What are you all about?

Appreciating nuance and acknowledging complexity…brainstorming great ideas and getting shit done…sharing my story with others…looking at the world through a sociological lens.

As a person who doesn't travel anymore and can't make it to a ton of events, social media has been an amazing means to connect with some very smart and cool folks. For example, while many may think twitter is a superficial platform, I recently engaged in two amazing chats this fall: #solidarityisfortheablebodied & #NotYourAsianSidekick. For a short while, ngọc loan trần, Suey Park and I tweeted a discussion on the politics of disabled Asian American women.

What makes you angry?

Too many things, but you asked for it!

- In Asian-American circles, being the only person talking about disability issues OR in disability circles, being one of the few disabled Asian-Americans talking race/diversity. 'Intersectionality' is a word that's overused, but talking about it and making it visible matters! And it shouldn't be on the people who live it to have to bring up these themes all the damn time.

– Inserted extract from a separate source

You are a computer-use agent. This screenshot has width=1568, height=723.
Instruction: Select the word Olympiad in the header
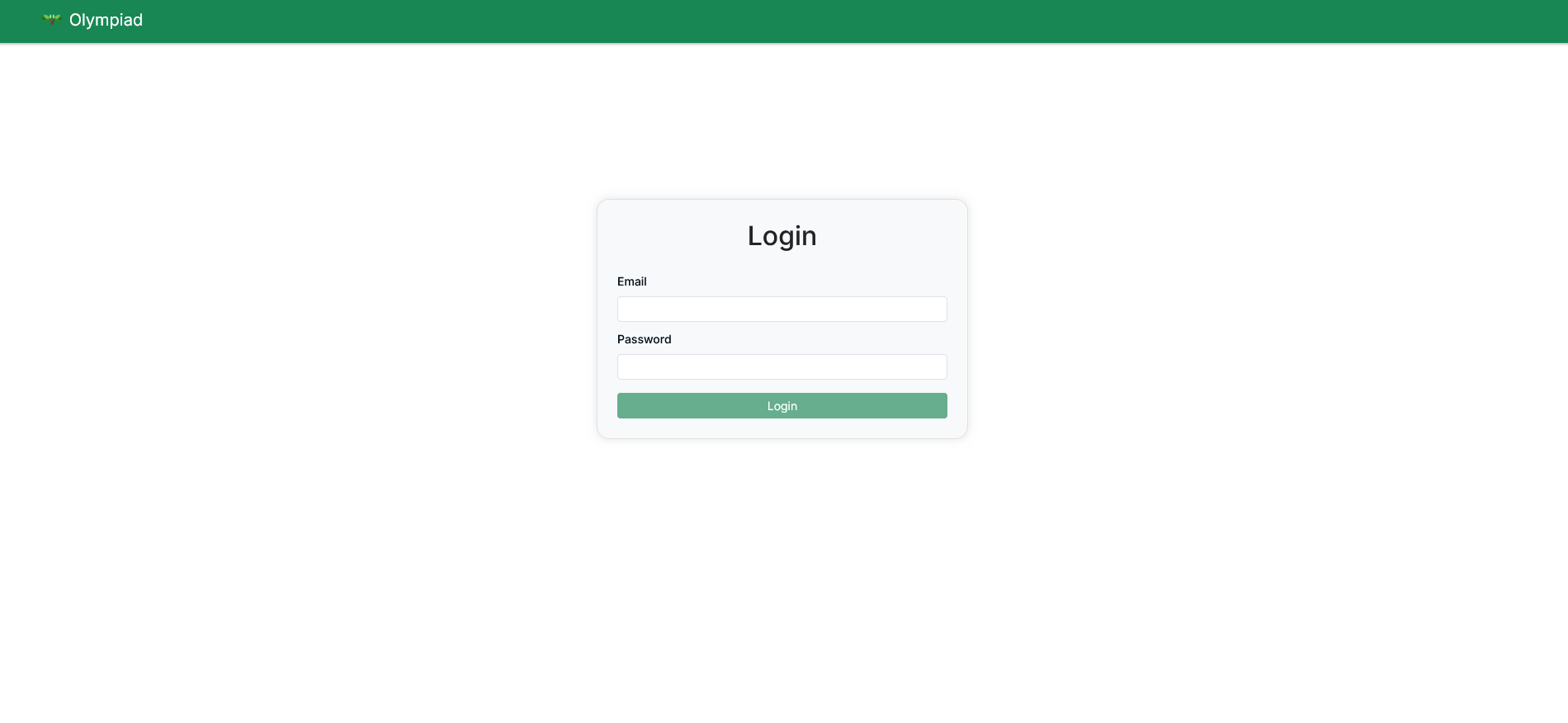point(106,20)
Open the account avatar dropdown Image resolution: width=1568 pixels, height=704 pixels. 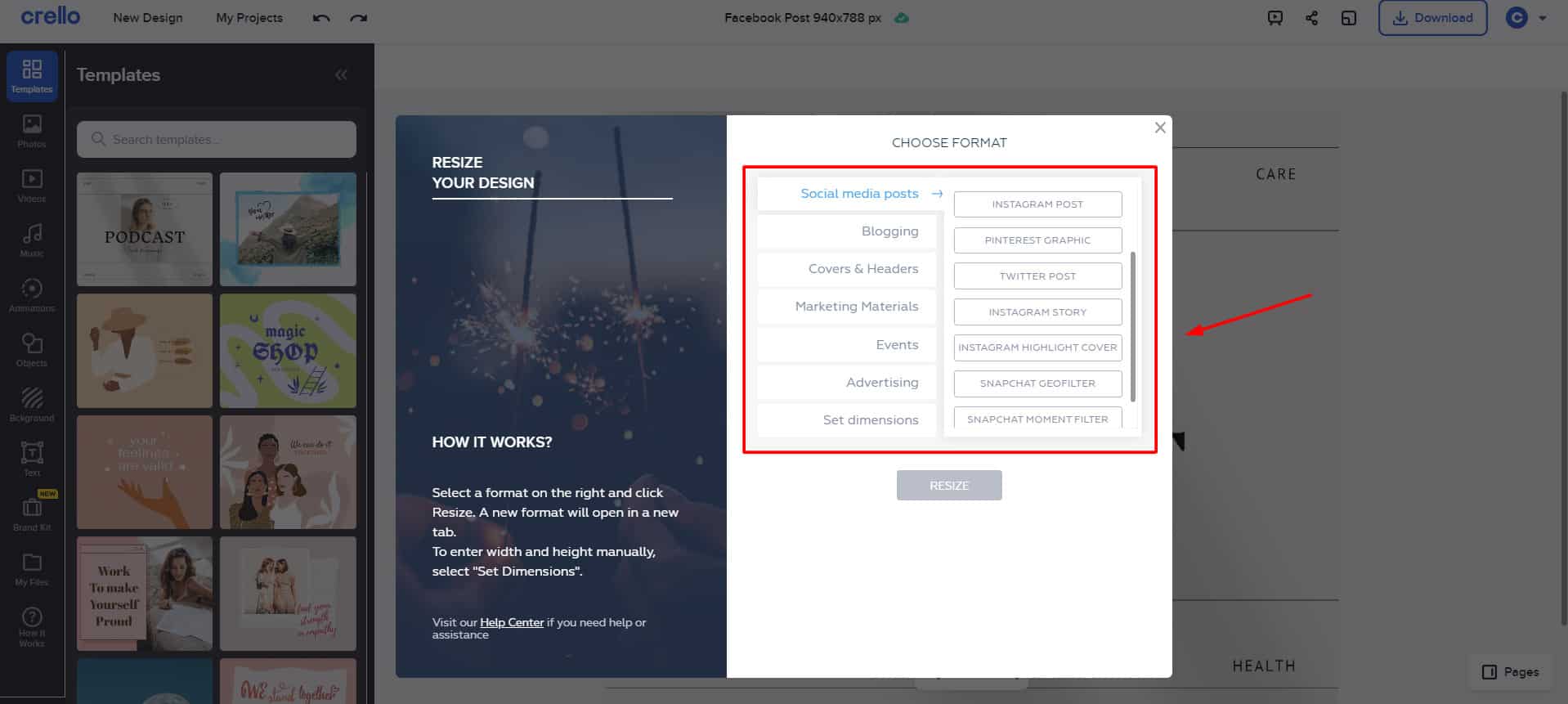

- The silence on the part of Asian American communities, organizations and institutions about the shame, stigma and discrimination of disabled people. For instance, there are horrible stats on mental illness and Asian-Americans. I suspect one element in the disparities of Asian Americans accessing mental healthcare is the internalized pressure to conform to a non-Asian, non-disabled ideal.

- People who find inspiration from disabled people for doing the same things as non-disabled people. I cannot tell you the number of times people are shocked that I work for a living or that I direct my own care. I'm often infantilized because I can't get out of bed without assistance or do stuff like bathe, dress and eat by myself. Independence is not about doing something by yourself, it's about having autonomy. Independence is a state of mind.

- The devaluation of the lives of people with disabilities, the idea that their quality of life is less than their non-disabled counterparts, that they are a burden on society. The notion that having a disability is means a person is ‘broken,' ‘deficient,' ‘deviant,' or needs a cure. In my ideal world, embracing diversity means re-conceptualizing disability as part of the broad spectrum of human experience.